The report has been co-authored by Mike De’Ath, partner at HTA Design and Mark Farmer, founder and CEO of Cast Consultancy who is also the MMC housing champion for homebuilding for the housing minister.

Following the government’s Build Build Build agenda to encourage Britain to build more houses, the report, called Build Homes Build Jobs Build Innovation is calling on the government to make modular housing a driving force in Britain’s housebuilding.

Arguably, perhaps one of the biggest benefits to modular housing is the speed at which houses can be delivered. Also, despite the increase in job opportunities, modular housebuilding actually requires 60% fewer workforce meaning that there is a significant increase in site safety and a decrease in noise pollution to surrounding residents. There are also less materials required and less construction traffic.

Research suggests that MMC including modular housebuilding can also reduce carbon emissions by up to 40% compared to traditional methods and with an investment programme could help the government achieve its target of net zero carbon emissions by 2050.

With increased efficiency and higher productivity, there is around 80% less waste than traditional construction methods and 97% of this can be recycled. As manufacturing takes place in a controlled environment, this results in great predictability with regards to costs, quality and delivery outcomes.

With all of the benefits outlined on modular housing, why hasn’t it taken off into mainstream construction? The report outlines the following reasons:

• Unclear basic language and terminology
• Lack of demand and supplyside collaboration and aggregation
• Political ideology restricting tenure diversity and programmatic delivery
• Vested interests, delivery and procurement models fail to promote process integration
• Lack of latest MMC product evidence and data
• Skills training and qualification regimes still hard wired to business as usual
• Current building regulations and warranty market not aligned to the future
• Development and asset finance market reticent to securitise
• Lack of system interoperability and generic commonality
• Planners and planning system not aligned to accelerated delivery opportunity

To achieve the modular target, the government is being urged to use the upcoming Autumn Spending Review to announce an “enhanced Affordable Housing Programme (AHP)” with incentives for using modular solutions.

The report states that this could include a First Homes initiative that is better targeted at increasing the use of modular.

The next AHP, which will run from 2021-2026, currently has the target that 25% of homes delivered through strategic partnerships must be built using MMC. However, more specific details about these requirements are yet to be announced.

Mr Farmer said: “Modular manufacturing is the single biggest gamechanger when it comes to building more homes.

“Government support and investment in the modular construction of homes will deliver the UK Industrial Strategy’s skills, productivity, technology and carbon reduction objectives.
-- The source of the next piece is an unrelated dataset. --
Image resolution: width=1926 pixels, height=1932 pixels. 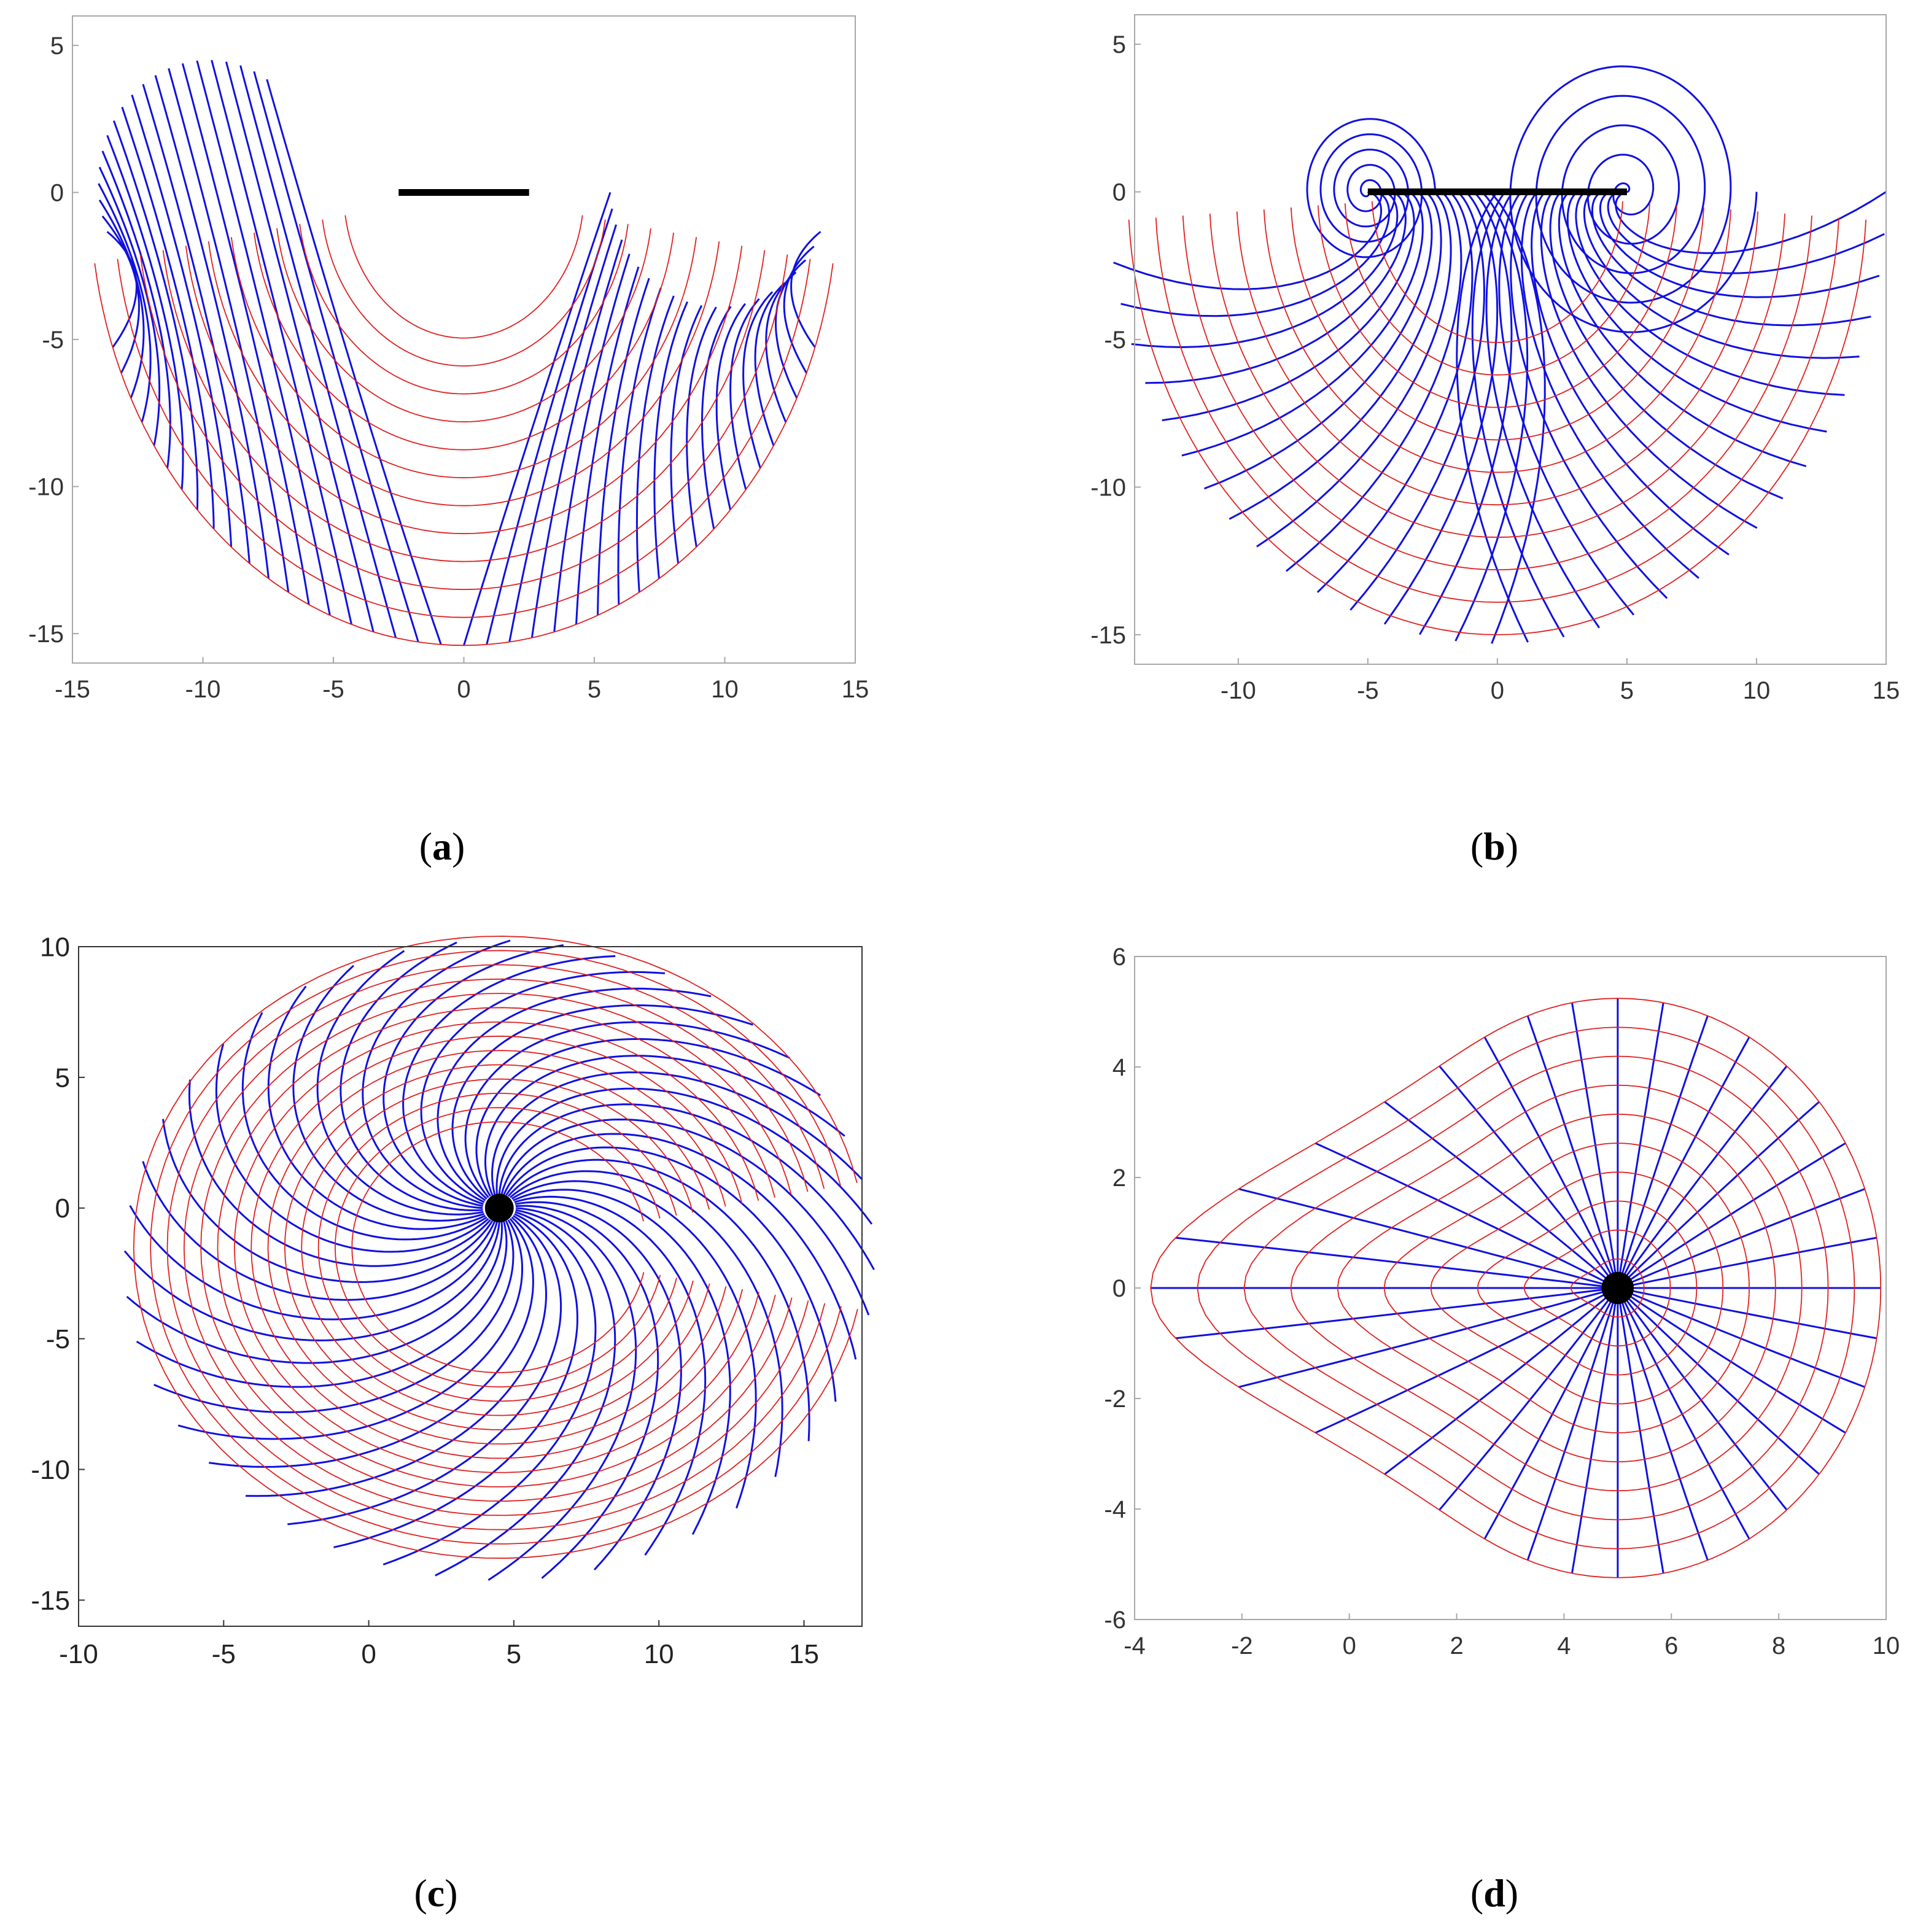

Increasing modular delivery into the market will also enable a new generation of innovators, from SMEs to large UK and international businesses investing and operating in the UK, offering more choice to home buyers and renters.”

Mr De’Ath said: “Our experience of designing modular manufactured housing over the past decade demonstrates the huge benefits to housing delivery. New modular homes outperform traditional new homes in nearly every area, not least the quality of build and speed possible through innovation.

“Our ambition for 75,000 new, beautifully designed, modular homes is realistic and achievable, so our ask of government therefore is simple: help us stimulate and then galvanise the demand for modular homebuilding. With this help, a sustained long-term pipeline can underpin investment in manufacturing to deliver the quality homes we need while creating the jobs we want.”